O mês de maio registrou a extinção de 891 postos de trabalho no segmento em todo estado

Os indicadores de emprego no comércio gaúcho registraram, no mês de maio, a extinção de 891 postos de trabalho no setor em todo o Rio Grande do Sul. O levantamento realizado pelo Departamento de Pesquisas da Federação das Câmaras de Dirigentes Lojistas do Rio Grande do Sul - FCDL-RS, embora seja preocupante, mostra que houve redução das demissões, uma vez que, em abril, ocorreu o fechamento de 1.687 vagas de emprego.

Vitor Augusto Koch, presidente da FCDL-RS
Para o presidente da FCDL-RS, Vitor Augusto Koch, o atual momento da economia brasileira se reflete neste processo de extinção de postos de trabalho. Segundo ele, as demissões estão concentradas em alguns dos maiores centros de consumo do Rio Grande do Sul, o que demonstra a preocupação dos lojistas com a redução no volume de vendas.

- Particularmente entendemos que o momento vivido agora pelo varejo gaúcho é causado pela queda na renda disponível para consumo da população.
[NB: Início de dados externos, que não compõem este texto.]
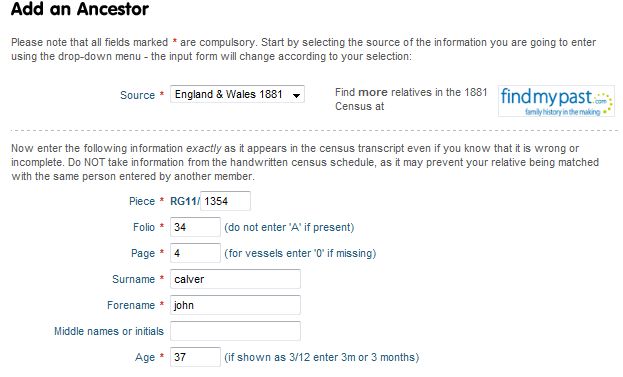This screenshot has height=377, width=623.
Task: Click the Surname field showing calver
Action: click(235, 279)
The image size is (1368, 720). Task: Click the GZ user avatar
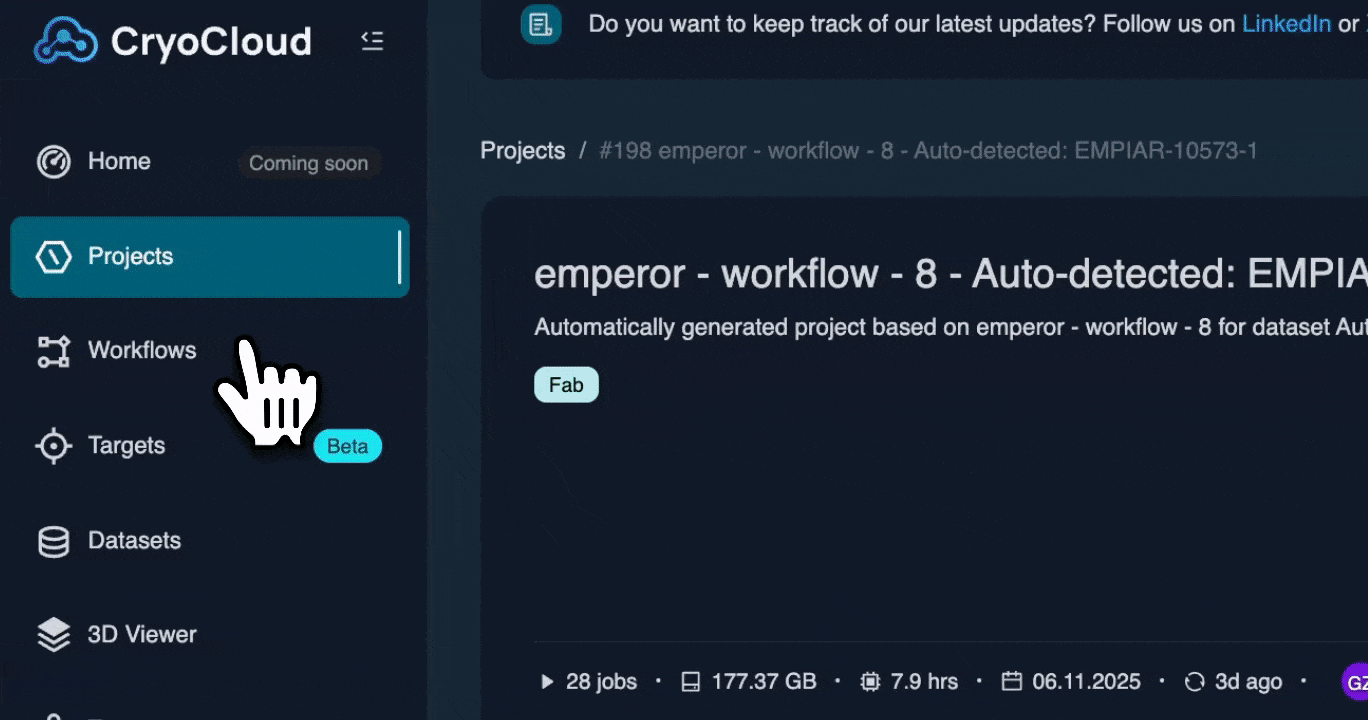click(1358, 681)
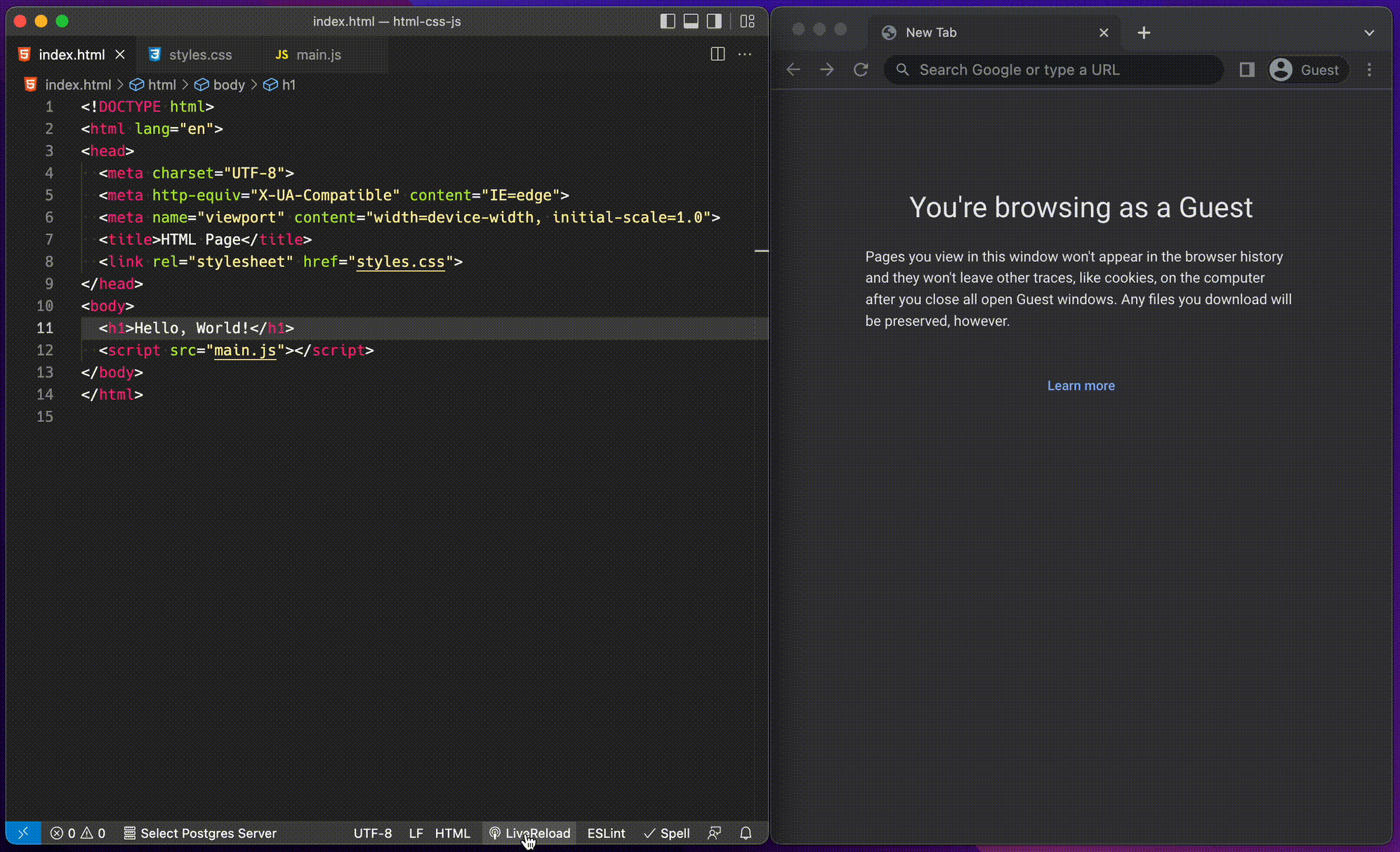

Menor poder de compra gera menor demanda, e, consequentemente, a redução do número de colaboradores nas lojas. Acreditamos que os lojistas devem se preparar para viver um novo período em que os hábitos de consumo serão mais cautelosos. Mas voltamos a reforçar o nosso posicionamento de que é preciso buscar e encontrar alternativas para evitar demissões. Ampliar o desemprego não é uma solução para combater o atual estágio recessivo do país - salienta Vitor Augusto Koch.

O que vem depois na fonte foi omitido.